* _Assignment_
Work out how many lines in these entries include the string "screenshot", and give only that figure.

::: Task inputs

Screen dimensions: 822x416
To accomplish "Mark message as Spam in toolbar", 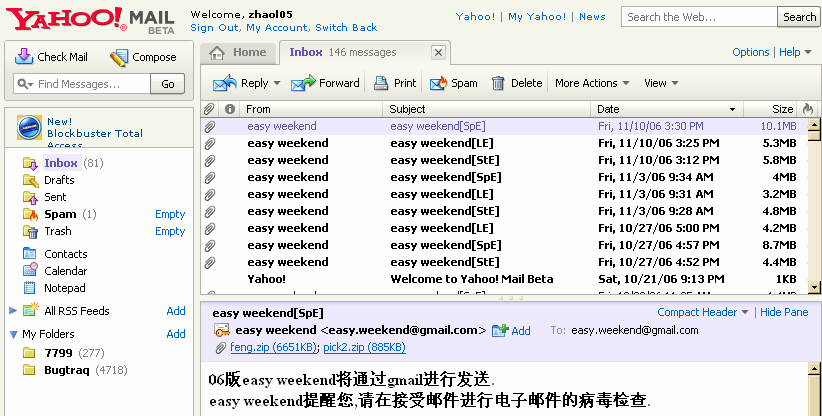I will coord(438,84).
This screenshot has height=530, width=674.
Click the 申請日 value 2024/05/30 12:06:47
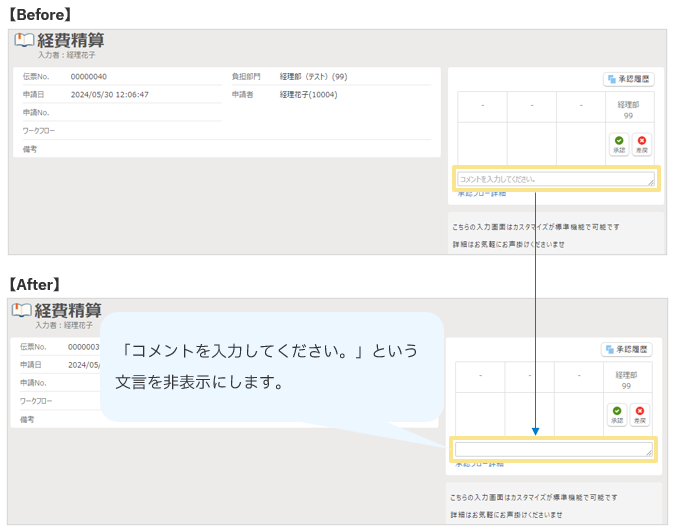point(110,94)
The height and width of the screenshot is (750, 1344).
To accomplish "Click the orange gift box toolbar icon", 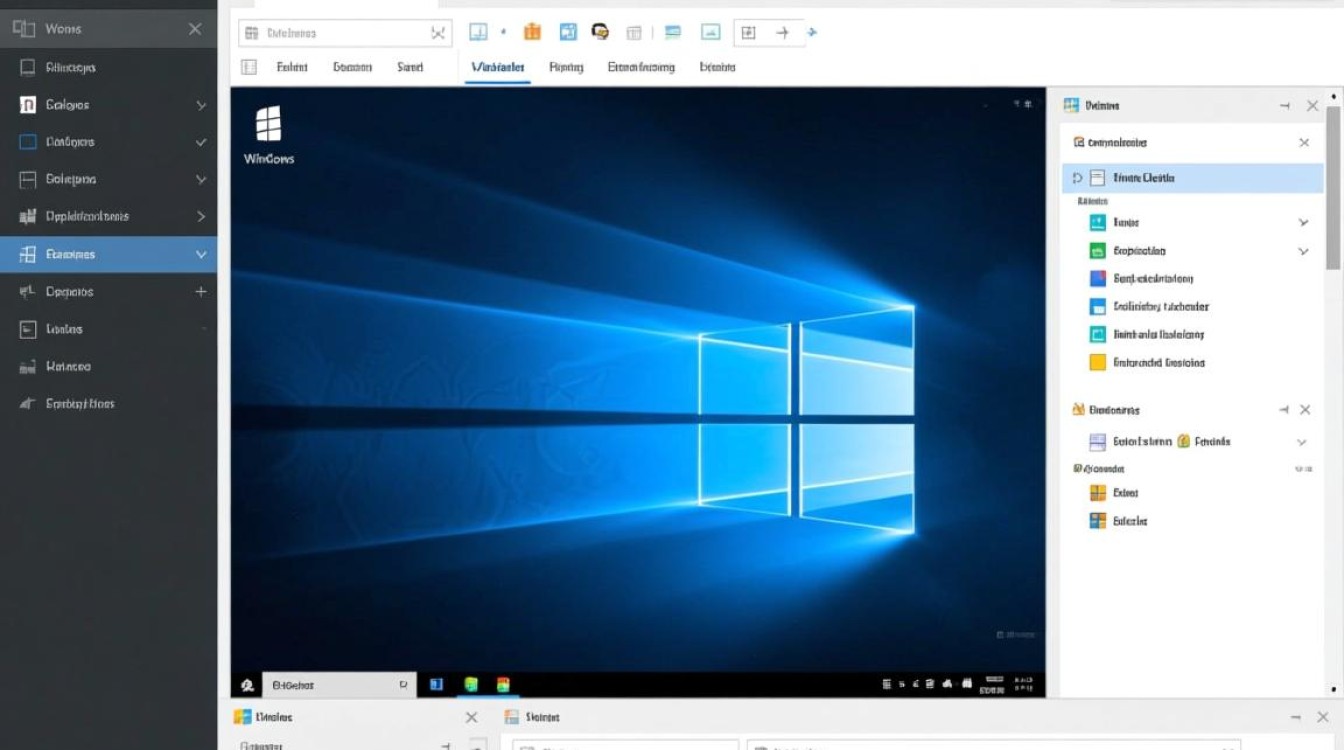I will pos(532,33).
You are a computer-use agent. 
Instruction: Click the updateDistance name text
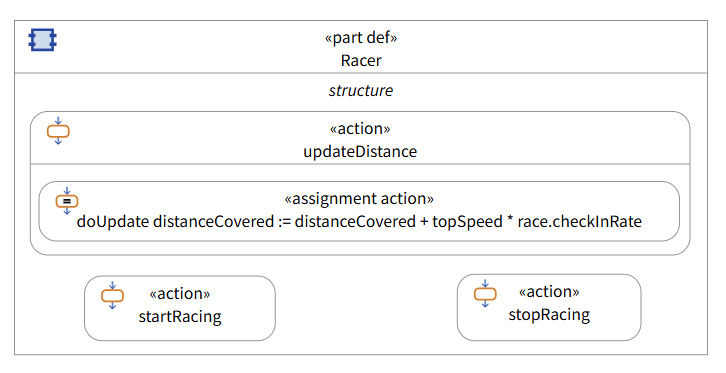coord(360,152)
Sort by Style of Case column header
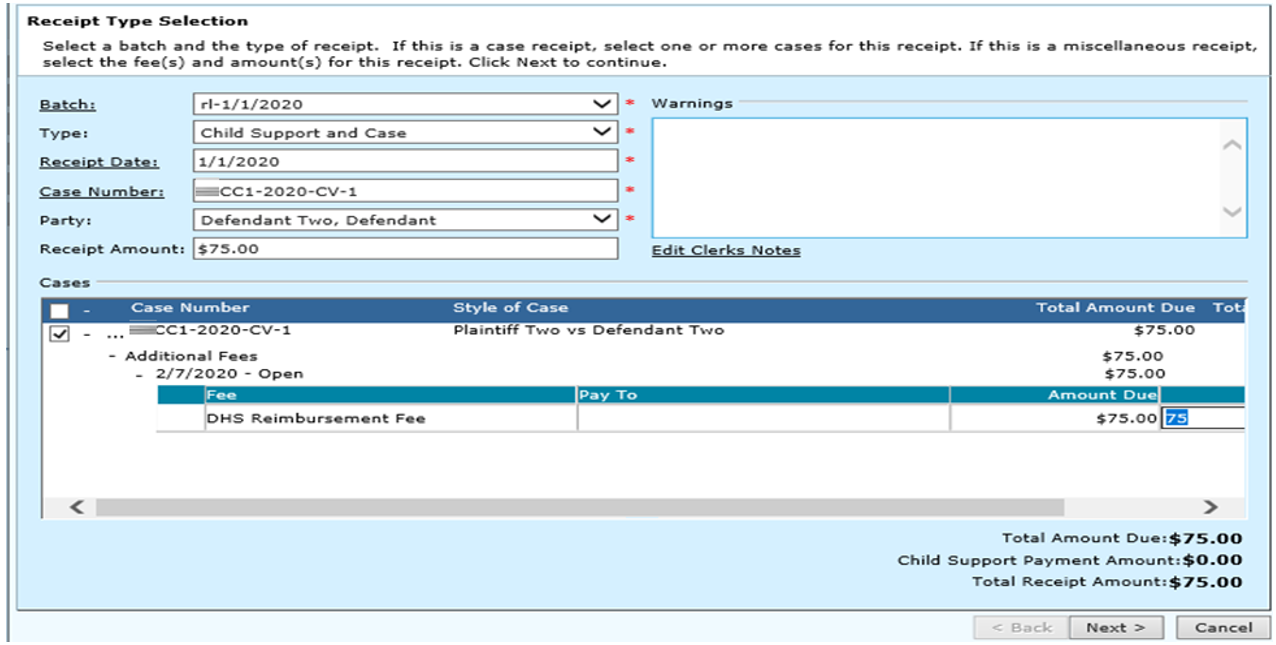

::::::

* _Solution to this task_
2